Geez, the military could get this information by purchasing it from a telemarketing firm. It's just more accurate, more efficient, and more cost-effective to get it directly from the schools. This is much ado about absolutely nothing.

If you don't want them keeping a database of potential recruits, then (a) NCLB is the wrong target, and (b) you're being unrealistic. The military does have to recruit. That's the extremely minor price to pay for an all-volunteer military.
9.25.2005 4:09pm
another different chris:

1. Okay, but none of that has to do with the NCLB. Also, it is not a dossier on "you and your family," as you stated, but only on the students/recent grads themselves. you did leave this part out:

Retention and disposal:
Destroy when 5 years old or 5 years after completion of a specific
training program


There's nothing sinister in that.
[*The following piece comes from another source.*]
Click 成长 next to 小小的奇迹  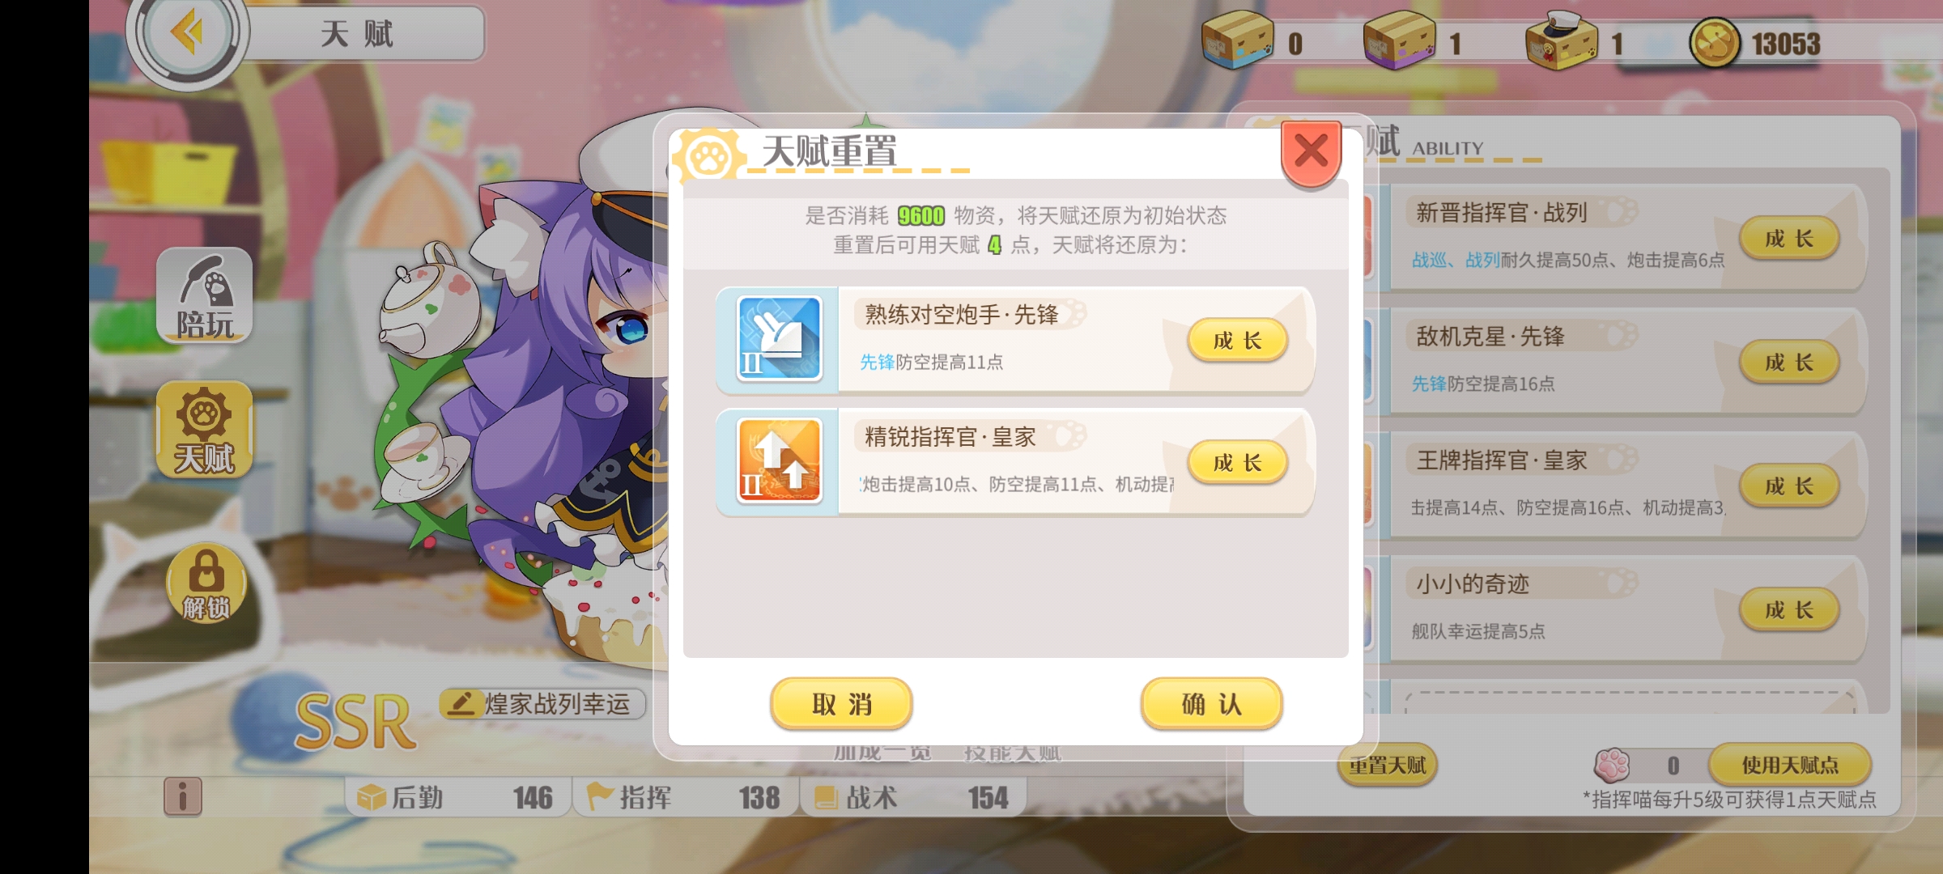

I posted the link to the Federal Register so that you could up your own mind. The reason I quoted what I did was to respond to a prior point that said that the DOD was only gathering name, phone number, and location of students. I was also addressing Eugene Volokh's original question as to why the "opt-out" is insufficient. To reiterate, once you are in the database there is no opt-out. Even if your child was placed there due to error or negligence of school officials. As to the 5 year period, if a student goes to college until age 22, the record would not be purged until he is 27.


And nowhere does it say that they build this so-called "dossier" from a "seed" of the NCLB information. Since, logically, there's no way to get from mere name/address/telephone number (the NCLB information) to all the rest of that, it seems pretty clear that this other information comes from the other sources they describe: people who have taken the test, signed up with selective service, responded to their past marketing efforts, or people who have actually joined the military.


That is not entirely true. They also have the students SSN from selective service records. From that they can get anything. It is pulled together from various sources, some from the private sector. Indeed, the work of gathering the data is at least partially outsourced. You may find the DOD press conference interesting (link


So you're saying that the NYCLU's complaint, as well as your complaint, is not that schools do this, but that NCLB "compels" them to do so?


I only speak for myself. My prime complaint is that students who do not want to be in a large government-run marketing database have no way to get themselves out. A prime mechanism for populating this is compulsion upon schools via NCLB. Both are wrongs.

Which brings up a point regarding NYCLU. I have read that some of the schools in the NYC area are running the list as an opt-in, which has brought them into conflict with the military. They had announced that they would defend the schools if they were to be sued. So they may have mobilized around this issue on that basis. That is pure speculation on my part, though.


If you're worried about military intrusions on privacy, NCLB ought to be down there about 50th on the list, behind 49 entries entitled "selective service registration." Not only do they gather information about you from that, but they require you personally to supply it.


What makes you think I'm not?


This is much ado about absolutely nothing.


In that case the military should simply stop getting information from the schools.


If you don't want them keeping a database of potential recruits, then (a) NCLB is the wrong target, and (b) you're being unrealistic. The military does have to recruit. That's the extremely minor price to pay for an all-volunteer military.


That's your opinion, not mine.
9.25.2005 7:36pm
Bleepless (mail):
Dear Mr. Berke, Please forgive the delay.

Pornography comes in via the media. ACLU says that, if you do not want to indulge, then choose something else.

Military recruiters come in via -- what? Mail, the telephone, maybe the doorbell. If you do not want to indulge, then choose something else. ACLU thinks the former is grand but the latter is unacceptable.